TOUTES LES GRANDES CLASSIQUES

L'Empereur d'Herentals a replié ses ailes à deux jours de son 91e anniversaire. Il a été pro à cheval sur trois décennies de fin 1953 à 1970. Il participe au Giro 1955, est hors délai à la 8e étape mais cinq jours plus tard, il gagne deux kermesses coup sur coup. Il a pris de la caisse et il ne va pas s'arrêter. À partir de 1958, il entame sa moisson de grandes classiques : Milan-San Remo, Paris-Bruxelles. L'année suivante c'est son premier Tour des Flandres puis Paris-Tours en fin de saison. Il va toutes les gagner. Après Paris-Roubaix (trois fois) et Liège-Bastogne-Liège, il va boucler la boucle avec la Flèche Wallonne en 1968, au bout d'une  échappée en compagnie de José Samyn, alors qu'on annonçait son déclin, un mois plus tôt à Paris-Nice.
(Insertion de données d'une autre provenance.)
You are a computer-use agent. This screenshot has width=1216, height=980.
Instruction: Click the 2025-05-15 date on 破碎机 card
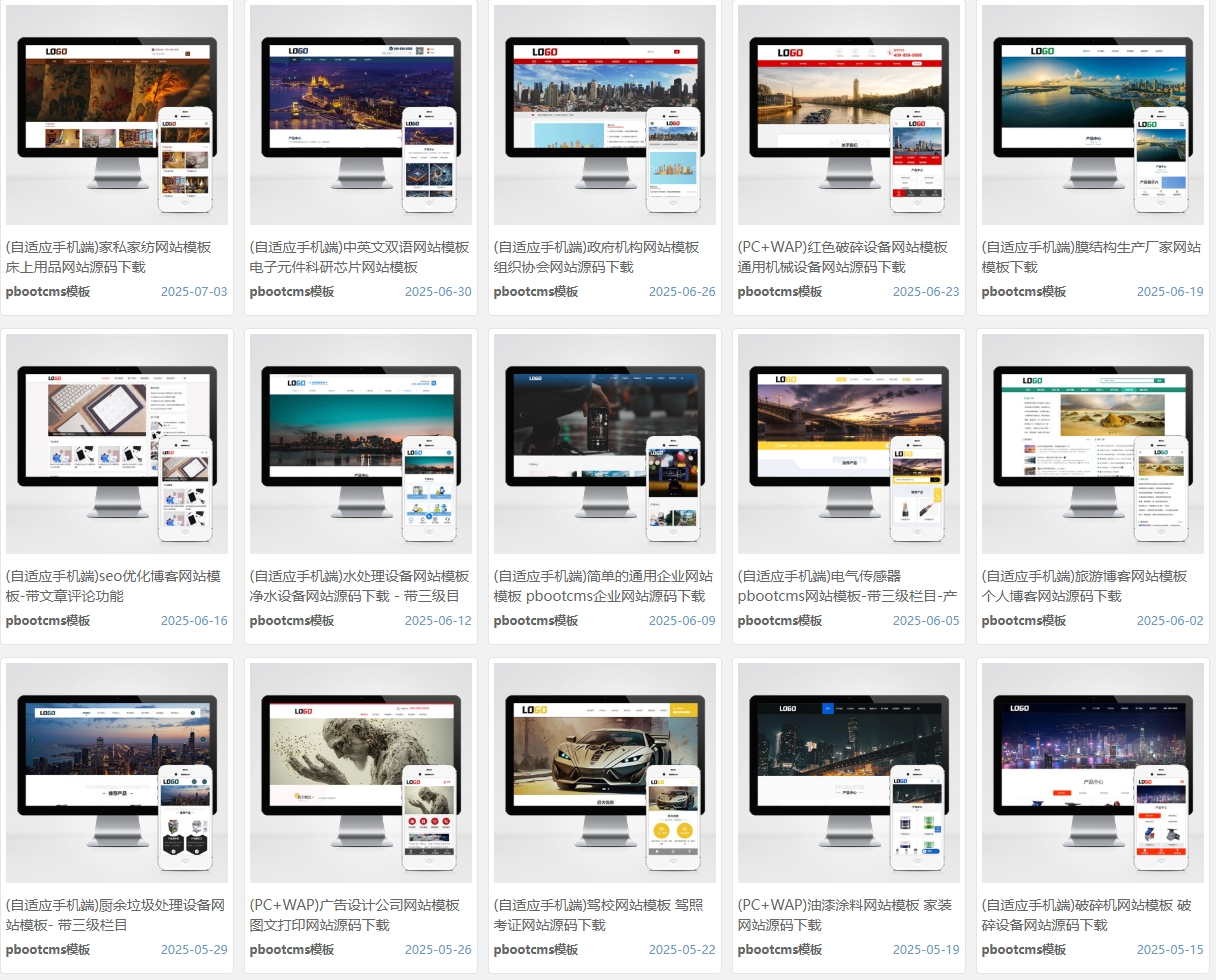click(1170, 950)

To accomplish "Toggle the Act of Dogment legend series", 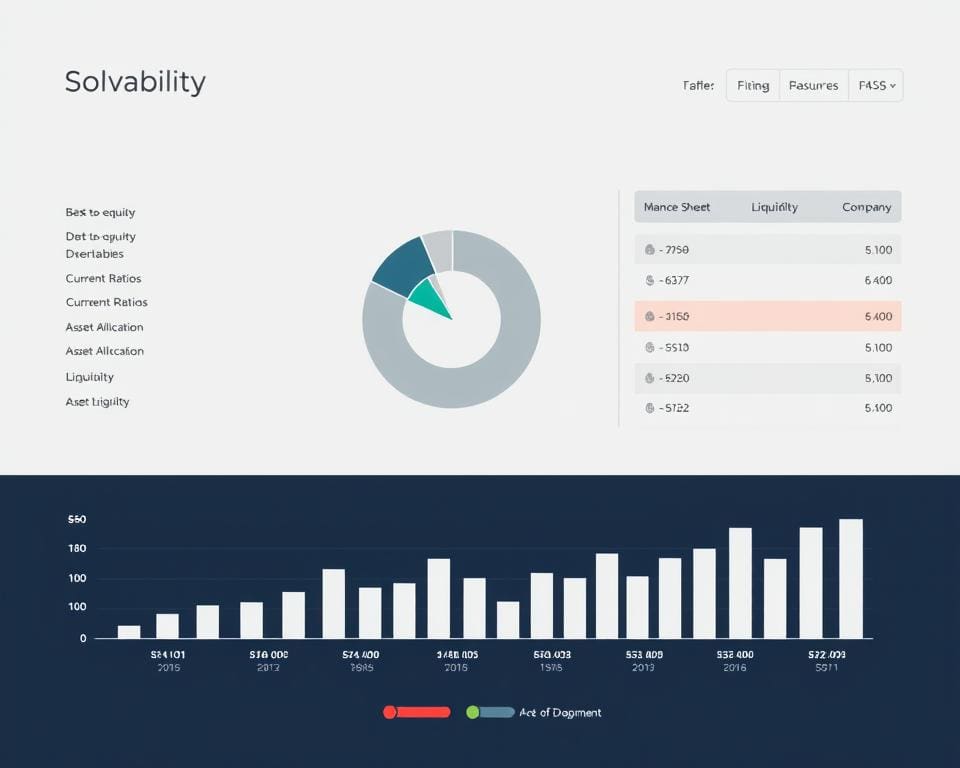I will [560, 712].
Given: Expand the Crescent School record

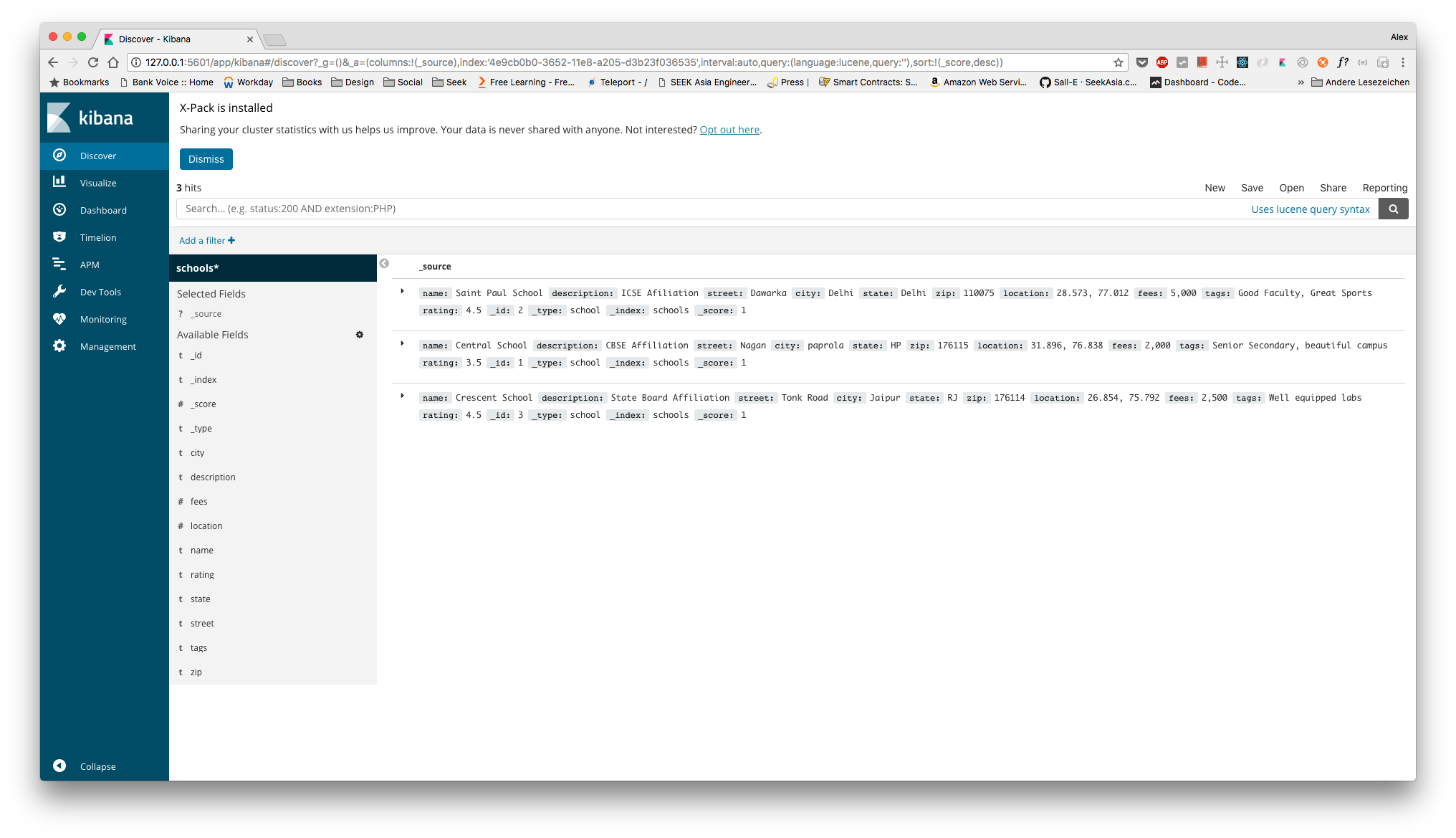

Aucun autre coureur n'y est arrivé, même pas Eddy Merckx.

Rik Van Looy  n'a pas toujours été chanceux au Tour des Flandres mais en 1962, le destin, ou plutôt les horaires des chemins de fer, lui donnent un coup de pouce. Alors qu'il a pris le départ malade, il profite d'un passage à niveau fermé pour sprinter dans les toilettes de la maison de spectateurs. Ça ne l'empêche pas de gagner le Ronde en solitaire quelques kilomètres plus loin. Rik Van Looy est vite au sprint mais c'est avant tout un attaquant. André Darrigade dit de lui en le comparant aux autres coureurs Flamands de sa génération : "Rik est le plus correct. Il ne se cache jamais et lutte à visière découverte" (Coups de Pédale n°193).

LA GUÉRILLA DU TOUR 1962

Pour l'aider à laminer ses adversaires avant de porter l'estocade, Rik Van Looy peut compte sur sa "garde rouge" de la Faema, son équipe à partir de 1956. On y retrouve Noël Foré, Armand Desmet, Joseph Planckaert et Edgar Sorgeloos à qui il cède les bénéfices de la vente de casquettes à son effigie. D'autres comme Martin Van Geneugden sont carrément liés par contrat avec Van Looy et pas avec l'équipe. Avec ses coéquipiers il va aussi mettre le feu dans les courses par étapes car dans les bons jours, il peut passer les cols pas trop loin des meilleurs. En 1959, il termine 3e de la Vuelta puis 4e du Giro. En 1960, il attaque dès le début de l'avant-dernière étape Trente-Bormio. Il franchit trois des quatre cols en tête et termine ce Tour d'Italie avec le prix du meilleur grimpeur.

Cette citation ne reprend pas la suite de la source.